Lisa also has a strong involvement in other Societies. She is Secretary of the Irish Statistical Association and Treasurer of the International Biometric Society British and Irish Region. She was one of the main organisers of the ISA’s Conference on Applied Statistics in Ireland 2014 and, in 2016, she was invited to sit on the EPSRC Mathematical Sciences Early Career Forum.
David is a senior research fellow in medical statistics at the University of Aberdeen. Prior to joining the University of Aberdeen, he completed his PhD at the University of Dundee in 2008 which involved developing prognostic models for patients presenting in primary care with abnormal liver function tests.
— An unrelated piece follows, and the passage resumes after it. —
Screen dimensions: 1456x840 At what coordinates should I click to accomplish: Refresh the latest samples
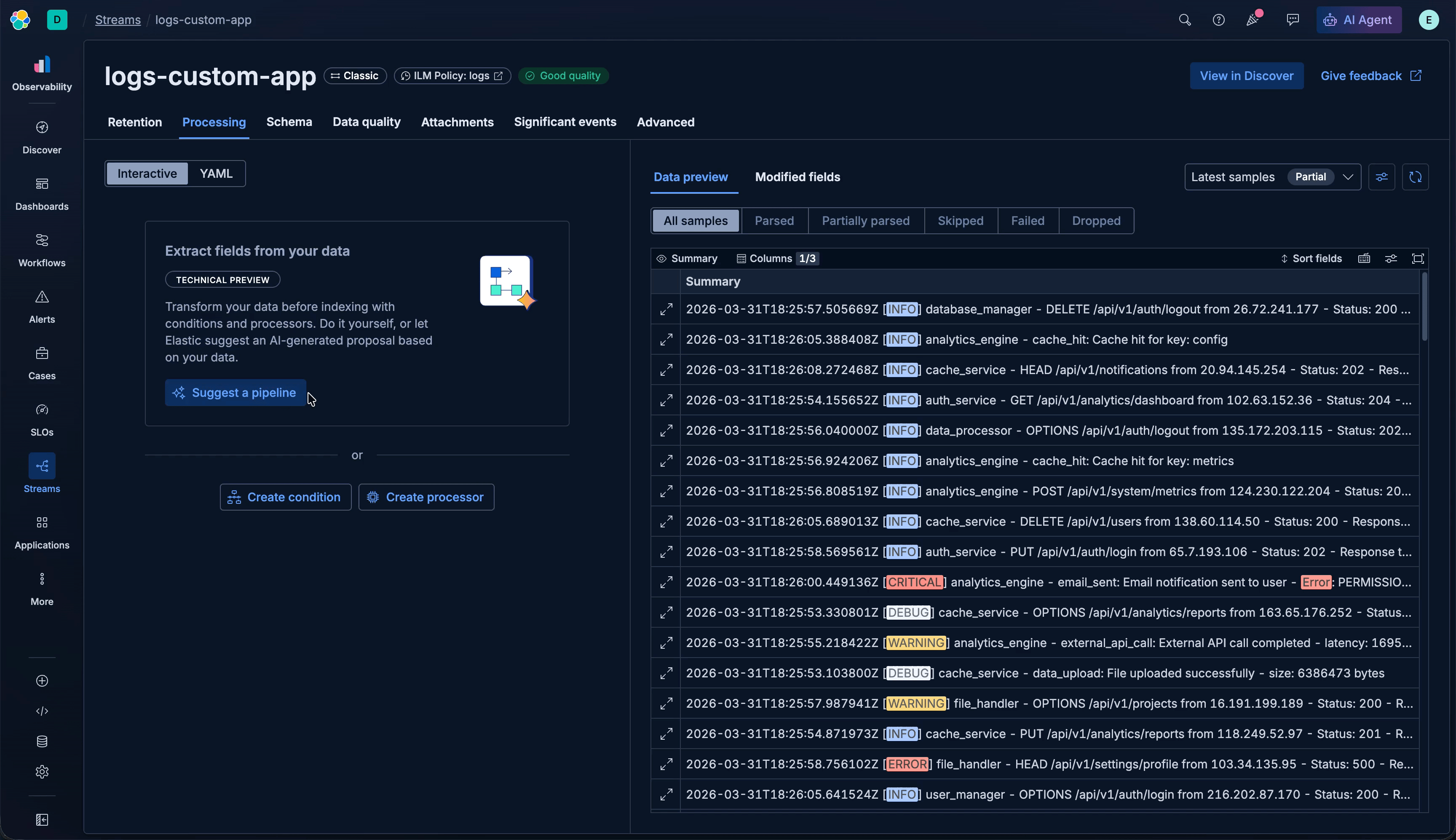click(x=1416, y=177)
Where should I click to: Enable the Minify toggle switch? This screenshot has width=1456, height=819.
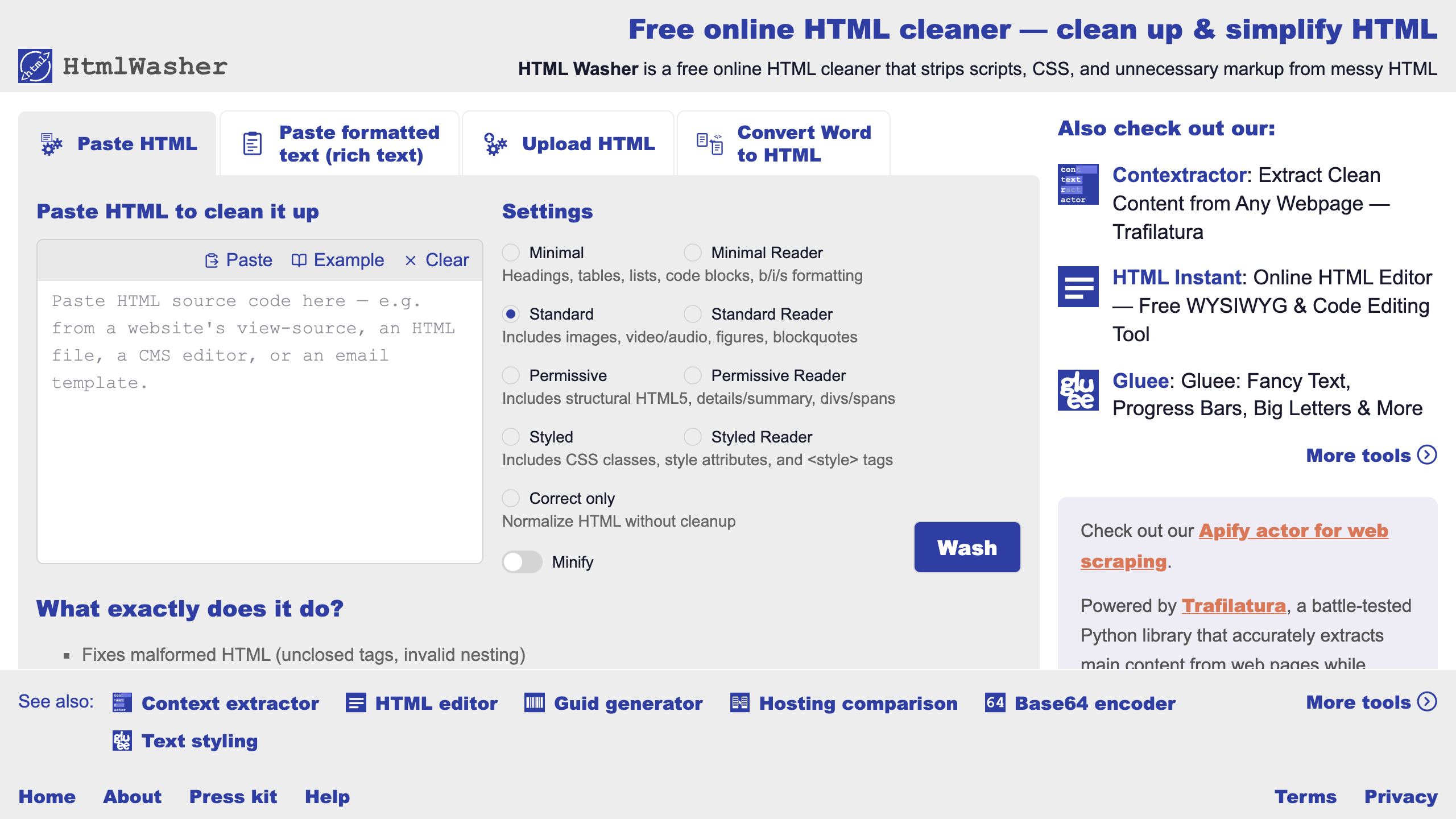pyautogui.click(x=522, y=562)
Since then, David has continued to conduct research in the area of risk prediction modelling particularly in the clinical discipline of fertility medicine within which he leads several projects and supervises postgraduate students. David has international collaborations with methodologists and clinicians and is an active member of the Strengthening Analytical Thinking for Observational Studies (STRATOS) Initiative Group on Evaluating diagnostic tests and prediction models. He lectures on different aspects of applied statistics to clinicians, undergraduate and postgraduate students.
David is an active member of the Society and is currently secretary of the Highlands Local Group. He was also an active member of the Young Statistician’s Committee (2017-2018). He has Chaired a biennial Highlands event (Young Researchers Using Statistics Symposium) which brings together career young researchers who use novel statistical methods to present their work, and has been involved in public engagement events promoting statistics.
Jamie is a Lecturer in Biostatistics at the University of Manchester. In this role he collaborates with clinical and scientific colleagues to tackle medical research questions and teaches statistics to non-statisticians. A particular focus of his research is on developing models to predict probabilities of health outcomes for individuals with or at risk of developing musculoskeletal health conditions.
Prior to joining the University of Manchester as a postdoctoral researcher, Jamie studied Mathematics at Imperial College, completed a doctorate in Statistics at the University of Oxford and qualified and worked as a secondary school maths teacher in the state sector. He is interested in statistics education at all levels, from schools through to higher education, in the communication of statistical ideas and in statistical literacy in wider society. In higher education, Jamie is particularly interested in supporting the training and development of teachers and students who are not statisticians, and in gaining better recognition of the mutually-beneficial relationship between research, teaching and advising others as part of the work of a practising statistician.
Jamie has been a member of the RSS Education and Statistical Literacy Committee since 2014 and has been the RSS representative on the British Science Association Mathematical Sciences Section Committee since 2016. In this latter role, Jamie has helped ensure the inclusion of statistical events and speakers at the British Science Festival. He has presented at and organised RSS Conference sessions on teaching and communicating statistics and is excited about working with the Society’s new Teaching Statistics special interest group.